Anyone who has had too much to drink knows the personal cost of a hangover. You may have a headache or an upset stomach, and/or you might be a mix of dizzy and nauseous. And, of course, if you tell anyone about your condition, you're stuck listening to their folksy hangover cures.

For businesses, however, the costs are more on the bottom line. Survey respondents said they took an average of two sick days each year to recover from a hangover. The numbers varied greatly by respondent, from zero to well into "there may be a problem here" territory.

As you can see on the chart above, which mixes survey data and U.S. Bureau of Labor Statistics data, hangovers do some real bottom line damage ($41.8 billion in wasted salary). These numbers may not make a big impact at a large company, but a small business might feel a real impact from the use of sick days to handle what's essentially a self-created illness.

Of course, the data shows that in many cases workers aren't taking days off when they're hungover. In fact, over three-quarters of those surveyed (75.2%) admit they have come to work hungover, and the respondents said that happened an average of six times a year (three times as often as people actually call out due to a hangover).

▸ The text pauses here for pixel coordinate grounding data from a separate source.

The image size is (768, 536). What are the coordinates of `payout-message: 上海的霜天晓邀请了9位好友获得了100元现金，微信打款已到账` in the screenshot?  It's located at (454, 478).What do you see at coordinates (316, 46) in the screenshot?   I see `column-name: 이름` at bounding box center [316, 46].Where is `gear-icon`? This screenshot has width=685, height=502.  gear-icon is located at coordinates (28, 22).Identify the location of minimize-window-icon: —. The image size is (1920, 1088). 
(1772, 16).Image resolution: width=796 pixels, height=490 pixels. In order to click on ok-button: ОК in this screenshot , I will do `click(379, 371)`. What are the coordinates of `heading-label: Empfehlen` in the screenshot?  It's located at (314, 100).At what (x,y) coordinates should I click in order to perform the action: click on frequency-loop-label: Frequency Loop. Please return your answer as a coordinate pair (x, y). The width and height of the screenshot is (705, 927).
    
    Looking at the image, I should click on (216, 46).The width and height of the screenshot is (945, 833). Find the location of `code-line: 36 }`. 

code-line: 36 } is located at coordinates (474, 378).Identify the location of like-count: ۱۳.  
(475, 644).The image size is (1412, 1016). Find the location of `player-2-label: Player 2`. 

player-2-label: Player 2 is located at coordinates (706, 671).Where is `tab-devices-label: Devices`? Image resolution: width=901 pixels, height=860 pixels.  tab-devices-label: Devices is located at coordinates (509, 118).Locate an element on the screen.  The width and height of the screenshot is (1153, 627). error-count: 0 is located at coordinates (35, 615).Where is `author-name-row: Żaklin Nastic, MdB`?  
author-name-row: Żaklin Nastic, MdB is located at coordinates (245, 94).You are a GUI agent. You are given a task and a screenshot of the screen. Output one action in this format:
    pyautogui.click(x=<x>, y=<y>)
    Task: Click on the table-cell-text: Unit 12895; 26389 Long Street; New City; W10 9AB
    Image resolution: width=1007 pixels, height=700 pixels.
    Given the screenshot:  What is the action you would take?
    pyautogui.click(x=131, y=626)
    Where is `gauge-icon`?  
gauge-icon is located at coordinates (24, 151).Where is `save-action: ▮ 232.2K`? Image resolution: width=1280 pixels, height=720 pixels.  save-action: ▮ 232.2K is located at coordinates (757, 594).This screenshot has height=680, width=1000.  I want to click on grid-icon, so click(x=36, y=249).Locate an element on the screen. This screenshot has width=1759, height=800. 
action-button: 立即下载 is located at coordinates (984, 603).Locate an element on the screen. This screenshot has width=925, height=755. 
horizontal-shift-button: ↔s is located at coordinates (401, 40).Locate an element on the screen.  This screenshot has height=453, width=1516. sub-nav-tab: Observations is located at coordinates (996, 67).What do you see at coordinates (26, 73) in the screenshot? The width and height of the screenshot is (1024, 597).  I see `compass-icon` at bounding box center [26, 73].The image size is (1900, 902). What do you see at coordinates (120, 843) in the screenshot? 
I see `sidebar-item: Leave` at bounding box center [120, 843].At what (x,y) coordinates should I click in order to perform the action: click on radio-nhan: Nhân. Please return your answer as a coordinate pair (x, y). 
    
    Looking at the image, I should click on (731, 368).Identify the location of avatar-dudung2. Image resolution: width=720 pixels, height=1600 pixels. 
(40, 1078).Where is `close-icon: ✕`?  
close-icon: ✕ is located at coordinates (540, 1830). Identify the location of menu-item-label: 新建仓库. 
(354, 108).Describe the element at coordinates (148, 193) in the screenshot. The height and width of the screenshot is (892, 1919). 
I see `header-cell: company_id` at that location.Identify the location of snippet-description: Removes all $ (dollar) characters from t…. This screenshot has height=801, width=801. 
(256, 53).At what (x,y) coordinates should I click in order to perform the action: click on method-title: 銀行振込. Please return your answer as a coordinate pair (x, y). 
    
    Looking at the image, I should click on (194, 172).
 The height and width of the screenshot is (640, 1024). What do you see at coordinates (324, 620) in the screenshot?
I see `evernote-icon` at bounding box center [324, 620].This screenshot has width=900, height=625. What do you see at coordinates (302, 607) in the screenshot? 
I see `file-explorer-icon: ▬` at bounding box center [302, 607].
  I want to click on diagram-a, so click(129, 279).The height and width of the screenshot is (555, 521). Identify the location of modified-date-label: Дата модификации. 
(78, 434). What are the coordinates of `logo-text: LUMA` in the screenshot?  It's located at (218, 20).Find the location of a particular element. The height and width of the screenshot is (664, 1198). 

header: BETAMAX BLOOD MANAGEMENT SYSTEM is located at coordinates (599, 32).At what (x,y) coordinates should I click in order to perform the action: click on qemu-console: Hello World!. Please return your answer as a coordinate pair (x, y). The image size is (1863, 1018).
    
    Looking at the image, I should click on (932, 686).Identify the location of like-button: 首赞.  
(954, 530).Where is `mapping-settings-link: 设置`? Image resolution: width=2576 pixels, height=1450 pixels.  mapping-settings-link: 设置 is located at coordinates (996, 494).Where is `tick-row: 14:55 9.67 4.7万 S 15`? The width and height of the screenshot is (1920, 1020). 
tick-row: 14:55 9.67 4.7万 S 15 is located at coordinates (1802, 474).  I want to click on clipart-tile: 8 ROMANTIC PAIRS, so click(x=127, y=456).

On those days where the workers drag themselves into the office despite not feeling well, productivity suffered. Survey respondents reported doing only five hours of work on those days, and nearly half (46.3%) said they "pretended to work" for at least part of the day. Almost the same amount (45.8%) admitted to taking an excessive amount of bathroom trips, while 35.8% took a long lunch. About a third (32.5%) said they took an excessive number of breaks, while 19.1% admitted that they actually took a nap.

What should you do?

The right move would be to not drink to excess. Of course, sometimes a hangover happens when a person does not realize he or she has indulged more than they intended.

If you have a hangover, it's probably best to take a sick day (assuming you have one). Doing that allows you to recover and then come back to work refreshed the next day. Of course, since you weren't sick in the traditional sense, it might be a good idea to make an effort to catch up on any work you missed being out that day.

Hangovers cost employers money, and they're avoidable. As an employee, you should consider drinking only on nights when you have the next day off if there's any chance that you won't be able to keep yourself to just one or two.